== WHAT TO DO ==
The data must be copied over exactly and in full.

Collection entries
▼
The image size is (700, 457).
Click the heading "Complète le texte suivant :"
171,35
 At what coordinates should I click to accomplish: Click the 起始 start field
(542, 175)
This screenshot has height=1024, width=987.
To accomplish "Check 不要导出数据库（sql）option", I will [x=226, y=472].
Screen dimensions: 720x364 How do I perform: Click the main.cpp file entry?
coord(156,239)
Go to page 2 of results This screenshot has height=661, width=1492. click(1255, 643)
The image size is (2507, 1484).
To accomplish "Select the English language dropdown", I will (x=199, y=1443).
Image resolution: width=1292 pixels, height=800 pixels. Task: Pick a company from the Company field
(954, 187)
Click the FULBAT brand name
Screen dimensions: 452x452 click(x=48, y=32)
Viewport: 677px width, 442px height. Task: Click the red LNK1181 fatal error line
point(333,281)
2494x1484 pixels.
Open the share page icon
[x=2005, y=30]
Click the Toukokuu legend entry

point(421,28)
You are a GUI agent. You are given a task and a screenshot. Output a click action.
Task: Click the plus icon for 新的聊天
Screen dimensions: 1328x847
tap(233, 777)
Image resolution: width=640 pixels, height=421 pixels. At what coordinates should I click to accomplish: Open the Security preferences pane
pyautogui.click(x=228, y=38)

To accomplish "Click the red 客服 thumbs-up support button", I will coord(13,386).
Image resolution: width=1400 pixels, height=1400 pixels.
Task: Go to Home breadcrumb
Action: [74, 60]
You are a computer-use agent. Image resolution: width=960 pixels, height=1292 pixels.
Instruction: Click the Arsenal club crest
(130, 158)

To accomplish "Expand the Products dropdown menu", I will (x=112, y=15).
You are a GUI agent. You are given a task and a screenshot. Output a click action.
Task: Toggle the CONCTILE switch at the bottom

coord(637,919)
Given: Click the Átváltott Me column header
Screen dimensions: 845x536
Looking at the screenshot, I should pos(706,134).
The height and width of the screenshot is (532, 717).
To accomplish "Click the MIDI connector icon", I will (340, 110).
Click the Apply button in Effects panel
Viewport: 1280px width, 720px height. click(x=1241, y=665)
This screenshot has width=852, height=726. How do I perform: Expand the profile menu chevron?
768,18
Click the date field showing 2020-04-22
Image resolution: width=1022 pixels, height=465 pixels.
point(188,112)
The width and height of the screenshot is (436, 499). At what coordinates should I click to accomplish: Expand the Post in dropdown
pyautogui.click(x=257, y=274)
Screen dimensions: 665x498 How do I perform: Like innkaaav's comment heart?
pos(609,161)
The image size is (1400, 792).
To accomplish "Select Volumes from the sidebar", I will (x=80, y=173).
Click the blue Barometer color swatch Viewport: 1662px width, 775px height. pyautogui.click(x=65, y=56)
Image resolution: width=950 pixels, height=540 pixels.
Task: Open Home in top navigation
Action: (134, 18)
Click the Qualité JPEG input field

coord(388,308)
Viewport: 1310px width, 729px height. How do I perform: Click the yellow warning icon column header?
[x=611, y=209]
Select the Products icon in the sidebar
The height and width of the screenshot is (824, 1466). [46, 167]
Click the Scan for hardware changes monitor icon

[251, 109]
▲
== EXPECTED ANSWER ==
The image size is (700, 457).
Click the heading "Complète le texte suivant :"
171,35
 At what coordinates should I click to accomplish: Click the 起始 start field
(542, 175)
This screenshot has height=1024, width=987.
To accomplish "Check 不要导出数据库（sql）option", I will [x=226, y=472].
Screen dimensions: 720x364 How do I perform: Click the main.cpp file entry?
coord(156,239)
Go to page 2 of results This screenshot has height=661, width=1492. click(1255, 643)
The image size is (2507, 1484).
To accomplish "Select the English language dropdown", I will (x=199, y=1443).
Image resolution: width=1292 pixels, height=800 pixels. Task: Pick a company from the Company field
(954, 187)
Click the FULBAT brand name
Screen dimensions: 452x452 click(x=48, y=32)
Viewport: 677px width, 442px height. Task: Click the red LNK1181 fatal error line
point(333,281)
2494x1484 pixels.
Open the share page icon
[x=2005, y=30]
Click the Toukokuu legend entry

point(421,28)
You are a GUI agent. You are given a task and a screenshot. Output a click action.
Task: Click the plus icon for 新的聊天
Screen dimensions: 1328x847
tap(233, 777)
Image resolution: width=640 pixels, height=421 pixels. At what coordinates should I click to accomplish: Open the Security preferences pane
pyautogui.click(x=228, y=38)

To accomplish "Click the red 客服 thumbs-up support button", I will coord(13,386).
Image resolution: width=1400 pixels, height=1400 pixels.
Task: Go to Home breadcrumb
Action: [74, 60]
You are a computer-use agent. Image resolution: width=960 pixels, height=1292 pixels.
Instruction: Click the Arsenal club crest
(130, 158)

To accomplish "Expand the Products dropdown menu", I will (x=112, y=15).
You are a GUI agent. You are given a task and a screenshot. Output a click action.
Task: Toggle the CONCTILE switch at the bottom

coord(637,919)
Given: Click the Átváltott Me column header
Screen dimensions: 845x536
Looking at the screenshot, I should pos(706,134).
The height and width of the screenshot is (532, 717).
To accomplish "Click the MIDI connector icon", I will (340, 110).
Click the Apply button in Effects panel
Viewport: 1280px width, 720px height. click(x=1241, y=665)
This screenshot has width=852, height=726. How do I perform: Expand the profile menu chevron?
768,18
Click the date field showing 2020-04-22
Image resolution: width=1022 pixels, height=465 pixels.
point(188,112)
The width and height of the screenshot is (436, 499). At what coordinates should I click to accomplish: Expand the Post in dropdown
pyautogui.click(x=257, y=274)
Screen dimensions: 665x498 How do I perform: Like innkaaav's comment heart?
pos(609,161)
The image size is (1400, 792).
To accomplish "Select Volumes from the sidebar", I will (x=80, y=173).
Click the blue Barometer color swatch Viewport: 1662px width, 775px height. pyautogui.click(x=65, y=56)
Image resolution: width=950 pixels, height=540 pixels.
Task: Open Home in top navigation
Action: (134, 18)
Click the Qualité JPEG input field

coord(388,308)
Viewport: 1310px width, 729px height. How do I perform: Click the yellow warning icon column header?
[x=611, y=209]
Select the Products icon in the sidebar
The height and width of the screenshot is (824, 1466). [46, 167]
Click the Scan for hardware changes monitor icon

[251, 109]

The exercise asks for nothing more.